┌──
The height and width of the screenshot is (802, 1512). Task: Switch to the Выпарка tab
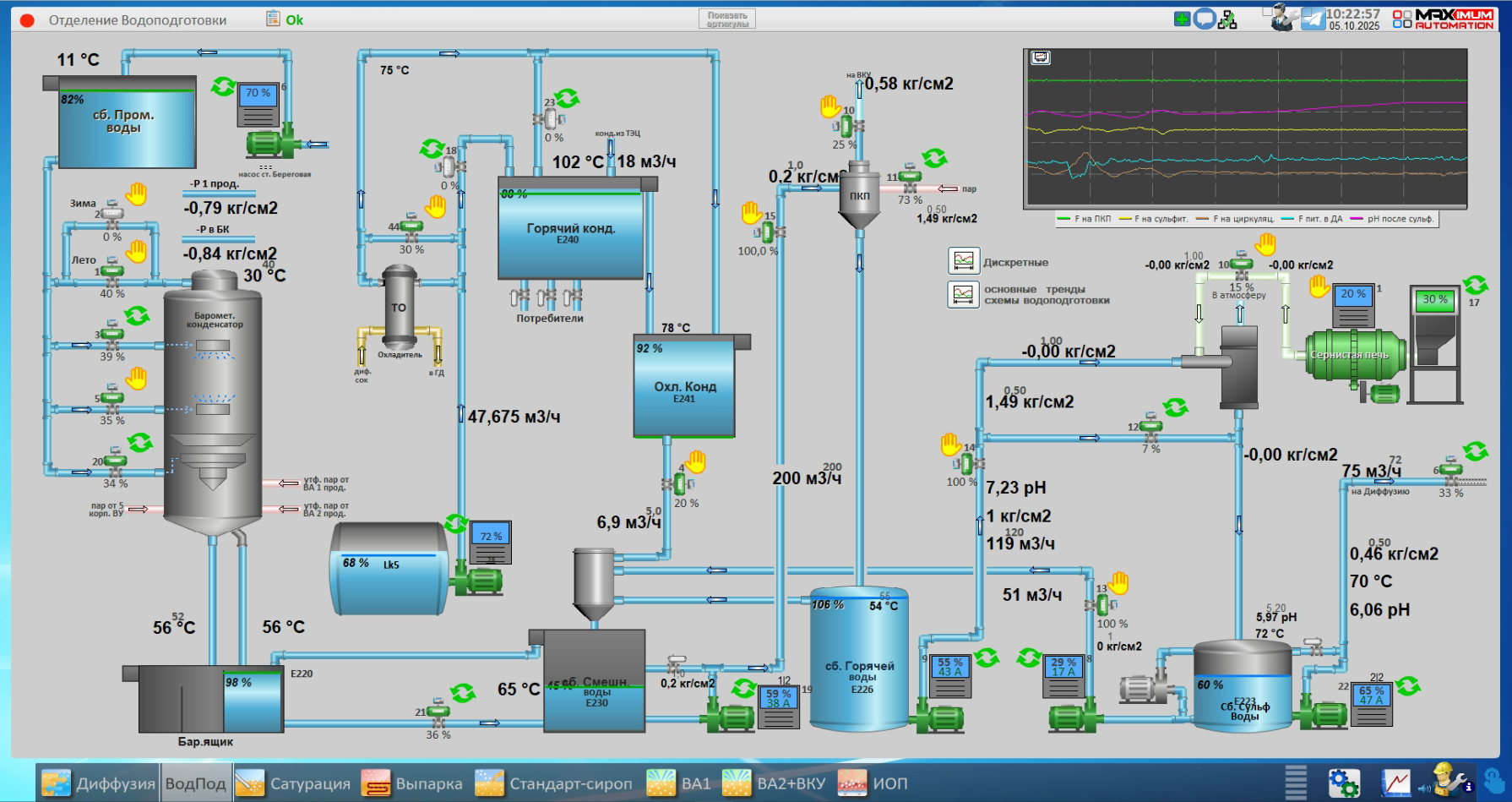pyautogui.click(x=412, y=783)
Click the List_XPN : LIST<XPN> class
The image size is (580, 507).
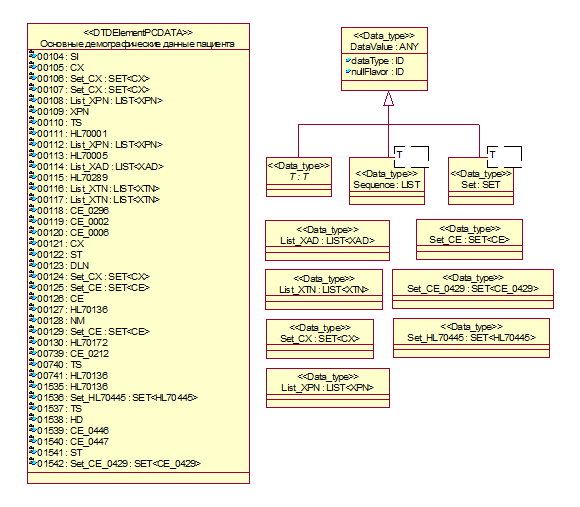click(328, 388)
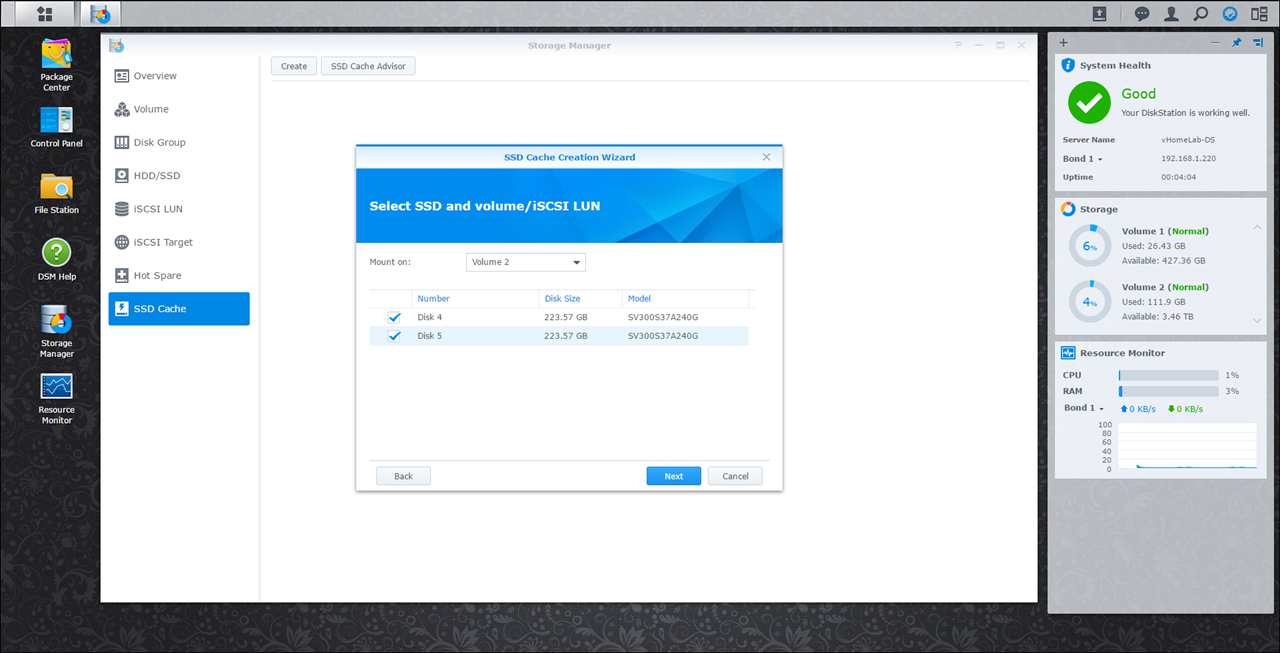Select HDD/SSD in the sidebar
Image resolution: width=1280 pixels, height=653 pixels.
pyautogui.click(x=157, y=176)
└──
Exercise prompt: Please write out exactly the lines starting at the one that contains "Click the List_XPN : LIST<XPN> class" and ending with the final line of the entries, both ends included. Do not write out any pictures.

Solution for this exercise:
Click the List_XPN : LIST<XPN> class
The image size is (580, 507).
click(328, 388)
Select HDD/SSD in the sidebar
Image resolution: width=1280 pixels, height=653 pixels.
pyautogui.click(x=157, y=176)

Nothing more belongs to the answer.